[DATA]
* * *

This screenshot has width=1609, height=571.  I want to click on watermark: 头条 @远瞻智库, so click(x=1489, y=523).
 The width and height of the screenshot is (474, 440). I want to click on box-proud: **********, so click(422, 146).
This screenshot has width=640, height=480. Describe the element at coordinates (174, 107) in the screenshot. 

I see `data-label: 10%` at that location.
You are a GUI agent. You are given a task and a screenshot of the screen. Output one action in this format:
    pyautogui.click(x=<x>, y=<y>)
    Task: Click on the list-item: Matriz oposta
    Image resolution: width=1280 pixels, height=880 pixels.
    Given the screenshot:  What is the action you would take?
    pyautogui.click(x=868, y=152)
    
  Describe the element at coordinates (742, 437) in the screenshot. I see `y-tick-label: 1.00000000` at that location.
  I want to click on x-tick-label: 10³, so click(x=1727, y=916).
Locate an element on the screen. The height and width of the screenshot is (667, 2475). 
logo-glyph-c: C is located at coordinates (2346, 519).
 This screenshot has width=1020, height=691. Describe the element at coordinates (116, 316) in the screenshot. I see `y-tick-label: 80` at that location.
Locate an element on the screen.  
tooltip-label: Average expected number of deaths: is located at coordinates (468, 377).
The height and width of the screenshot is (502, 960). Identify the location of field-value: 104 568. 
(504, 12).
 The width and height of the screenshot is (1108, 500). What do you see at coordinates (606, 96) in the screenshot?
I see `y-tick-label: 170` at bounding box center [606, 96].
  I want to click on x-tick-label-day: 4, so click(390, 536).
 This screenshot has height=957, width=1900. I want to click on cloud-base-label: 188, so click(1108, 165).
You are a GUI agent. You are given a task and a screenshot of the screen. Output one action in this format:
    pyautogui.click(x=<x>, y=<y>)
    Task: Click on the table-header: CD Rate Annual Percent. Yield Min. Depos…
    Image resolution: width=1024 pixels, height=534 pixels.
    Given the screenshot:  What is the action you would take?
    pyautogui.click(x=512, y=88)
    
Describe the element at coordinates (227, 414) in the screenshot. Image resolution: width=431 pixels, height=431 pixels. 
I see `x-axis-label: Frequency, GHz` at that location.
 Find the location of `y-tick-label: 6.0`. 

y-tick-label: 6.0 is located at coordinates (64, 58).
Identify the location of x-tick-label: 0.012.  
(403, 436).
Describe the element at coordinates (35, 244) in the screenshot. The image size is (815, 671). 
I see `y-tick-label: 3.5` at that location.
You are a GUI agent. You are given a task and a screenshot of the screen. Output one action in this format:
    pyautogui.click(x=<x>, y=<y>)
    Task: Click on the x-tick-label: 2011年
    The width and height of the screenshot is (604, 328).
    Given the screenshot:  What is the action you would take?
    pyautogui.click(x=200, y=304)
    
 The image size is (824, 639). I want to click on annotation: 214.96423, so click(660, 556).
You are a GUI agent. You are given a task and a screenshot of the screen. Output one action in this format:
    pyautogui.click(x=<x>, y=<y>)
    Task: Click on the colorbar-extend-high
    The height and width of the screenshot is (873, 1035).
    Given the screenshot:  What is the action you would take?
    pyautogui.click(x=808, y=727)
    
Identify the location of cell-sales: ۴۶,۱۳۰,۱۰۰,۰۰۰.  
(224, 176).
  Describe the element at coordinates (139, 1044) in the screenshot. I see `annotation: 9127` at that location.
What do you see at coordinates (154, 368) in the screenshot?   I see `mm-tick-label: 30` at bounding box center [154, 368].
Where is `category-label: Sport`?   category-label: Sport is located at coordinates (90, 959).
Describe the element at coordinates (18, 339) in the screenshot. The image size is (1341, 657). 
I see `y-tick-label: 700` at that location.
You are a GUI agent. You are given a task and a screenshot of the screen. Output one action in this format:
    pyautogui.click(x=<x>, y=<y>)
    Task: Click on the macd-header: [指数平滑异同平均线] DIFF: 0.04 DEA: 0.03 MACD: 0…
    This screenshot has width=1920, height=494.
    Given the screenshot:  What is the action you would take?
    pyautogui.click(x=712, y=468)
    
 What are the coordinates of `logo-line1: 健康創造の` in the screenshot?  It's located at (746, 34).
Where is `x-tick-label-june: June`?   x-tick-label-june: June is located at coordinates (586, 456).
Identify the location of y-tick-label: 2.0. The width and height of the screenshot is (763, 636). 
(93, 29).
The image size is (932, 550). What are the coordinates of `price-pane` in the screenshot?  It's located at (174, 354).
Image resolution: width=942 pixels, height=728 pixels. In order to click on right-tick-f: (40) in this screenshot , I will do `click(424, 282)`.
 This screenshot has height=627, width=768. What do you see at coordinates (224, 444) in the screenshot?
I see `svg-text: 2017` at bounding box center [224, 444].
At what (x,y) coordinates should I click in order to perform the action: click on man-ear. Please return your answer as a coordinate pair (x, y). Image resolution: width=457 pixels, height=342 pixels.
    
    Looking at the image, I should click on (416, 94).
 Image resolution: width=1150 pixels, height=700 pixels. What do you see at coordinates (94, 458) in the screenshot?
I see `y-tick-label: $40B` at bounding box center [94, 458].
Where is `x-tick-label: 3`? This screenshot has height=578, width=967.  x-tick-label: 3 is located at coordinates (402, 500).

* * *

[WHAT TO DO] Pull out every line of the rows above that contains the string "logo".

[ANSWER SPACE]
logo-glyph-c: C is located at coordinates (2346, 519).
 What are the coordinates of `logo-line1: 健康創造の` in the screenshot?  It's located at (746, 34).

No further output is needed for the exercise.